You mean like some guy named Matt Bruenig?

0

kdbp1213 1 year, 1 month ago

wait a minute, please. should we really trust the usa today newspaper? mcnewspaper?

0

TheJR 1 year, 1 month ago

Basing a teacher's salary on the collective scores of the students they are teaching is the worst policy to come out of education reform, well, ever.

0

CWard 1 year, 1 month ago

"Teach for America has proven itself to be an utter failure — studies indicate its recruits perform significantly worse than certified teachers."

I just read a book about Teach For America, and it is definitely not a failure. I found an article online that says:

While Teach for America only provides short-term help for these disadvantaged students, several studies have been done that support the work. The largest was by CREDO (Center for Research on Education Outcomes at the Hoover Institute, Stanford University) in August 2001. This study looked at the performance outcomes of students in the Houston public schools working with Teach for America corps members and comparing their outcomes with students working with other teachers. The results showed that "TFA is a viable and valuable source of teachers and that they perform as well as, and in many cases better than other teachers hired by HISD" (Raymond et al. 2001).
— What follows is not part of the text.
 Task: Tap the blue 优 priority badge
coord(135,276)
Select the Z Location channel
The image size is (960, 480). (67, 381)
URL: http://learningtogive.org/papers/paper161.html

This article also cites CREDO, the Stanford study you referenced. I think it's safe to say that Teach For America has its success and its failures, just like every public school system in the country.

0

JKC 1 year, 1 month ago

The debate about education reform always falls into two camps: blame the parents and blame the teachers. It's either crappy parents who raise kids in crappy neighborhoods or crappy teachers who suck at teaching.
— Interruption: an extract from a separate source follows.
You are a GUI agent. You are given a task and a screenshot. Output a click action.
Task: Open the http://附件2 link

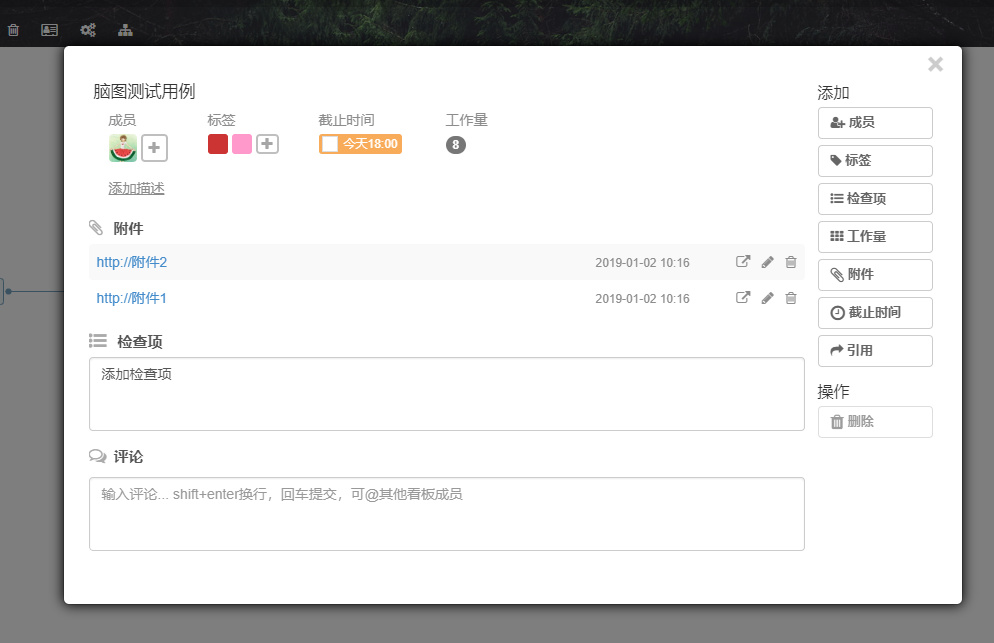click(x=132, y=262)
This debate has one of the most contrived and artificial dichotomies out there. Obviously bad parents' kids won't do well in school; obviously bad teachers' students won't do so well. There's no point in trying to take a side; you will just be ignoring the other, probably equally valid, cause.
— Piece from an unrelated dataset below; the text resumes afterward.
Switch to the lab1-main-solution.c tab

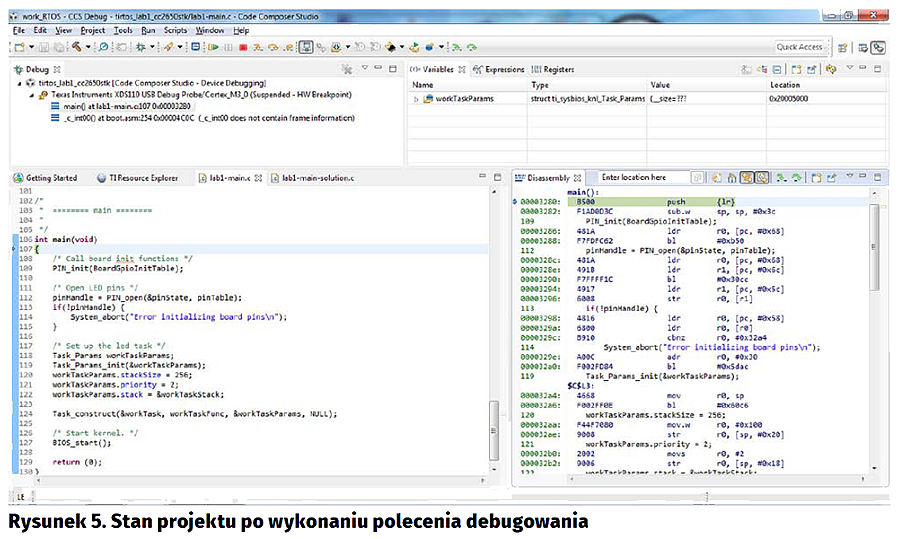point(316,178)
Bruenig makes an excellent point in this article: Poor kids do poorly in school...so make them UNpoor and they will do better (obviously).

However, to pretend that making all kids middle class will magically fix the education system is wrongheaded. We must simultaneously make teachers better at their jobs. While standardized testing and paying according to their results is obviously a failure (as Bruenig points out), there have to be ways to get better teachers.

I for one propose that we pay them better; this will undoubtedly attract more candidates and increase competition so that only good teachers will be hired. I, for one, would teach public school if I could make $100k a year. Since I can't (and this sounds selfish), I'm going to find a job elsewhere.